Uno de los ejercicios más inútiles que cabe hacer en la Galicia contemporánea es imaginarse qué habría pasado si la generación de nacionalistas que alumbró el franquismo en sus postrimerías hubiera tenido cierta sensatez política. Qué hubiera pasado si hubiesen mantenido un diálogo más fructífero con los viejos galleguistas, en su momento denunciados por culturalistas, por disolver el nacionalismo haciendo de él un refresco insípido. Al fin y al cabo, aquellos hombres, equivocados o no, habían defendido sus ideas en tiempos difíciles y algunos habían ido a la cárcel por ello.

Es conocida la perenne ingratitud de los jóvenes respecto a sus mayores, pero tal vez la experiencia del país que tenía la generación de la guerra civil hubiese contribuido a hacer entender a los recién llegados hasta qué punto el país, que carga con una imagen de tierra blanda y amable, es, sin embargo, de una extraordinaria dureza. Es de suponer que, entre tanto, lo han aprendido. Uno puede imaginar que la prudencia que ha guiado hasta el momento al bipartito nace o bien de la interiorización del paisaje mental de sus antagonistas, o bien de la cautela ante una derecha que siempre ha marcado las cartas.
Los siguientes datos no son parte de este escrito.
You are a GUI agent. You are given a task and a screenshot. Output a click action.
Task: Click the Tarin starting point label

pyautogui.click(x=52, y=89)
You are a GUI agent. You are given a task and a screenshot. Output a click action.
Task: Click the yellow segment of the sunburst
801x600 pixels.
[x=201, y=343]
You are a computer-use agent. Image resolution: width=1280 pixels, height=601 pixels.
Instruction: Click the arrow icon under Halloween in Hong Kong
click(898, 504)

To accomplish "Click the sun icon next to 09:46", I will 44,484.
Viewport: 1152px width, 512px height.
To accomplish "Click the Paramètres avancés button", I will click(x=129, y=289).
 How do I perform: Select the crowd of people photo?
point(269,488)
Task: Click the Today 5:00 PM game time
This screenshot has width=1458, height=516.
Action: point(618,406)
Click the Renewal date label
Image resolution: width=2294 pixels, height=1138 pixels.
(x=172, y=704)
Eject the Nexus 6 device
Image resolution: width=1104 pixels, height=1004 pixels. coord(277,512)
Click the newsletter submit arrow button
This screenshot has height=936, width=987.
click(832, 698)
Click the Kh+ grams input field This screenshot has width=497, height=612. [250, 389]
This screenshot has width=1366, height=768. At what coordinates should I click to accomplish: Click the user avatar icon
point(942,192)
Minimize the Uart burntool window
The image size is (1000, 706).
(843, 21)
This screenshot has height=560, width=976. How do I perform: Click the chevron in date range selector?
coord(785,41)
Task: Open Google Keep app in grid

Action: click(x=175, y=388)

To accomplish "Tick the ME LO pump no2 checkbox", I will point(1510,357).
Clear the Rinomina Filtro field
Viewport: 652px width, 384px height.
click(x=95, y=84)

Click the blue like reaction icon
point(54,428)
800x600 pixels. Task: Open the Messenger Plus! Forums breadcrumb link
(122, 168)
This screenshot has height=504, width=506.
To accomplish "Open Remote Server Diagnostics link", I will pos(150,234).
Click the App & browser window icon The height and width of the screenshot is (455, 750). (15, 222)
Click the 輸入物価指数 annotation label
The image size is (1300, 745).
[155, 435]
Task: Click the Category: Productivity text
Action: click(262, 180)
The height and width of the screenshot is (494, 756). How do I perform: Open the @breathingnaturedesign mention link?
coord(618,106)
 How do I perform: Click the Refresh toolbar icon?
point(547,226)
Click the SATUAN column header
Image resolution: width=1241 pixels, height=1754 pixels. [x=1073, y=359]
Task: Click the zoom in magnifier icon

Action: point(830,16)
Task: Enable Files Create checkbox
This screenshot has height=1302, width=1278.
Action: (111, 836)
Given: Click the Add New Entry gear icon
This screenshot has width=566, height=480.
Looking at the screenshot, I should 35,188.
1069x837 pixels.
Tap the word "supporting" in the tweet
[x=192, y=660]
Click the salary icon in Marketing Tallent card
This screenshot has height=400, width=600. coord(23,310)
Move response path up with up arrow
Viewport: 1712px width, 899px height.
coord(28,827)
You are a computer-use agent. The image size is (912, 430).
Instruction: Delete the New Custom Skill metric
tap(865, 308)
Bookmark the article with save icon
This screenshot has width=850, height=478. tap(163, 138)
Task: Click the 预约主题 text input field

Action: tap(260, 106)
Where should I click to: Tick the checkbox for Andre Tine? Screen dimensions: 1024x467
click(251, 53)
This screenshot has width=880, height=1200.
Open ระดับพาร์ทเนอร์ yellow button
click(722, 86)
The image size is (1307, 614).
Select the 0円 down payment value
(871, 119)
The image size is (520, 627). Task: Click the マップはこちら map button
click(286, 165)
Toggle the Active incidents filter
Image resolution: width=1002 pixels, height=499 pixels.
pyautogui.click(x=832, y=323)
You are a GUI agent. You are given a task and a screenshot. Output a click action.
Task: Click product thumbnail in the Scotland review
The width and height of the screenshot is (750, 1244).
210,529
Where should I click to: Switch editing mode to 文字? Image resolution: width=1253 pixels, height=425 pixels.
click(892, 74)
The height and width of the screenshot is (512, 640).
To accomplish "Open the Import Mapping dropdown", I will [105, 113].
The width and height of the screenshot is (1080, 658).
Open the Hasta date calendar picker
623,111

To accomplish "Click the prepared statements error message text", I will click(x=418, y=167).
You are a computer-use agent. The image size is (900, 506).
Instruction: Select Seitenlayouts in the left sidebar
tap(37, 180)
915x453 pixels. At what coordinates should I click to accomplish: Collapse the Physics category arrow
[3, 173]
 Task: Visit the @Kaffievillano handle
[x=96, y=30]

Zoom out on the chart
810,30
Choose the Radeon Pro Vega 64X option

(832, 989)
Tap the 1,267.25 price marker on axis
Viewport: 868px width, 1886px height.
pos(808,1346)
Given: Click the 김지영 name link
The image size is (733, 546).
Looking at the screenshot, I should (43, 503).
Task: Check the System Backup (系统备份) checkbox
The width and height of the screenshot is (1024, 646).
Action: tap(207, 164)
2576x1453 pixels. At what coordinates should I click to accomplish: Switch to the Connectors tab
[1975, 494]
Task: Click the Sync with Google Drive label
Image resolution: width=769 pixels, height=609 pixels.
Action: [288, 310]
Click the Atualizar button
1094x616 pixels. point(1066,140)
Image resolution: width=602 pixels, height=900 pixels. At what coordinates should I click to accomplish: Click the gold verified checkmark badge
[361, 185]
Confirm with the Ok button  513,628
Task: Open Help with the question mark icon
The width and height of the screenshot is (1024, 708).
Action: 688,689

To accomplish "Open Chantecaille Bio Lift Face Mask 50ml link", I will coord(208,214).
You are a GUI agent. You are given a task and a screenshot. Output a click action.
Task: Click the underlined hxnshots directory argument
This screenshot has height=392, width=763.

Los fracasos del pasado llevan implícita una poderosa enseñanza y aprender de ellos podría facilitar la asunción de una política más racional. Pero el nacionalismo eligió otras sendas y pagó por esa equivocación. Al situarse fuera de los grandes consensos perdió una oportunidad de oro que, tal vez, hubiese impedido el imparable ascenso del PP y la deriva de un PSOE en manos de ese señor de cuyo nombre no me quiero acordar. Un nacionalismo factible y con vocación de mayorías quizás hubiese cambiado el rostro del país.

Todo esto es una hipótesis contrafáctica, que puede no venir a cuento en un momento en que la autonomía está consolidada y se negocia un nuevo Estatuto. Y lo último, pero no lo menos importante, en el que gobierna un bipartito uno de cuyos lados es el BNG. Pero el nacionalismo es el único animal político en Galicia que tropieza dos, tres y las veces que haga falta en la misma piedra. La asamblea ha dejado la imagen de un Quintana vencedor que, sin embargo, se ha dejado grandes jirones de piel en el camino. La alianza con la UPG tal vez compromete su futuro, no porque este partido exprese mayor radicalismo -al contrario, es el garante de la moderación externa, además del equilibrio interno- sino por su inherente conservadurismo, vinculado a sus intereses de aparato. La renovación del BNG lleva aparejadas cierta tareas. No bastan las vagas apelaciones a la sociedad civil y un rostro amable, aunque se agradezcan en una organización tan dada al mohín permanente y a una absoluta falta de relajación y sentido del humor, como si ser nacionalista implicase un estado de cabreo permanente.

Un cambio real en el BNG implica una transformación de su estructura disolviendo los partidos de su interior, cuyo diseño ideológico sólo un cabalista lograría entender y que sólo beneficia al partido más organizado. Además, el BNG tendría que eliminar su tendencia a pensarse como una forma de contracultura. La ósmosis social exige jubilar a la generación que proviene de la transición para darle cabida a gentes que ya hablan con otro lenguaje y que tienen un perfil más cualificado. Eso, por supuesto, significa echar abajo muchos privilegios y dar al traste con los complicados equilibrios internos de una organización demasiado tiempo ensimismada. Es patente que el BNG necesita construir otro discurso y precisar su mensaje. Su espacio puede estar más o menos a la izquierda o al centro, pero no puede mantenerse en una indefinición que despista a sus bases y que no es claramente identificada por el electorado.

No se trata de tener una estupenda teoría política abstracta, cosa que ningún partido se atrevería hoy a mantener. Pero si el tiempo de la política de los artistas ha sido sustituido por otro tiempo en el que prima la ingeniería social conviene saber cuáles son los nuevos parámetros a los que atenerse. El pragmatismo es una opción legítima y de hecho muy positiva para una organización que siempre se ha dado aires de grandeza histórica. Pero sus gentes tienen que conocer los criterios a través de los cuales poder decidir cuándo el nuevo nacionalismo funciona y cuándo no.